Monday, July 28, 2008

Media have jumped the gun on prostate drug

Prostate cancer can be a killer. if you have the advanced form of the disease you could be dead within a year. No wonder everybody in men's health and cancer is so excited about abiraterone - a drug that appears to have achieved spectacular results.

"Within three months I have had men stop their morphine and say I'm going to see my daughter living in Australia," said lead researcher Dr Johann de Bono. But should we get this excited about a drug that at this stage has only been tested conclusively on 21 men, none of whom have taken it for more than two and half a years. Larger trials are going on but they haven't reported yet and even if everything goes swimmingly, the drug won't be on the market before 2011.

I think the media have jumped the gun here and the reason is the myth of the magic bullet. One of the great attractions of drug breakthrough stories is that they seem to offer a super cure from science fiction. But there is no magic bullet for health - it's always a question of balancing a number of factors and that's far more difficult to write about in a headline-grabbing way. The rest of us need to understand the media's shortcomings or we are we going to be frustrated by false hopes time and again.

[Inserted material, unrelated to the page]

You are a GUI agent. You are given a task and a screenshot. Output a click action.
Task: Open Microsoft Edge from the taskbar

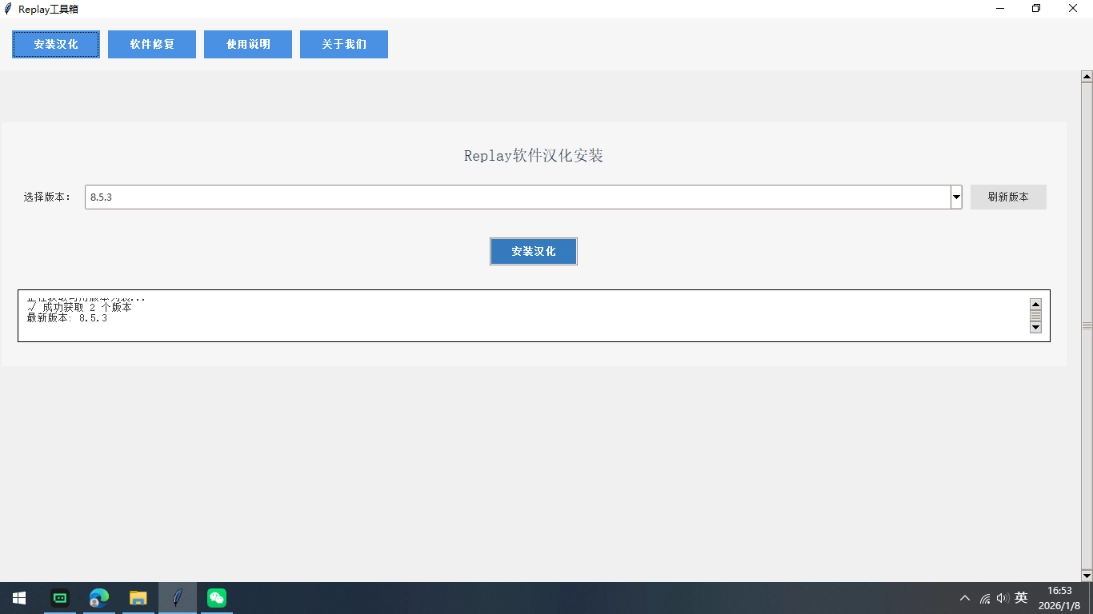point(98,598)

Among other recent cancer research, there was another small study - 22 volunteers this time - which the media didn't report suggesting that eating a portion of broccoli a week might interfere with the development of prostate cancer. No false hope there. Broccoli is available now not 2011.

Monday, July 21, 2008

The challenge of health campaigning

News today that so many of us are scared of the sun highlights the challenge for health campaigners.

The sun is the reason we and the planet are here yet it seems many of us think that any exposure to it can cause cancer. In fact, we need some sun to help the body manufacture vitamin D.

Health campaigners are always looking for a simple message since simple messages are more likely to succeed yet good health is usually more complicated. It's about balance. Alcohol is a good example: a little alcohol is good for you - too much is a killer.

We wrestle with this on malehealth all the time. We want to keep it simple but if the message is not just simple but simplistic it may not help health at all. Sadly, with the possible exception of packing up smoking, good health is rarely as simple as eat X, do Y, don't do Z. And that's why health promotion - or social marketing to use the current vogue term - is more complicated than selling soap powder and must be founded in the reality of the way we all live.

Thursday, July 17, 2008

Work is my Catch 22

Wow, that was a long break between posts. If you've read this month's main feature on malehealth - The main cause of men's ill health in the developed world - you'll probably figure out why.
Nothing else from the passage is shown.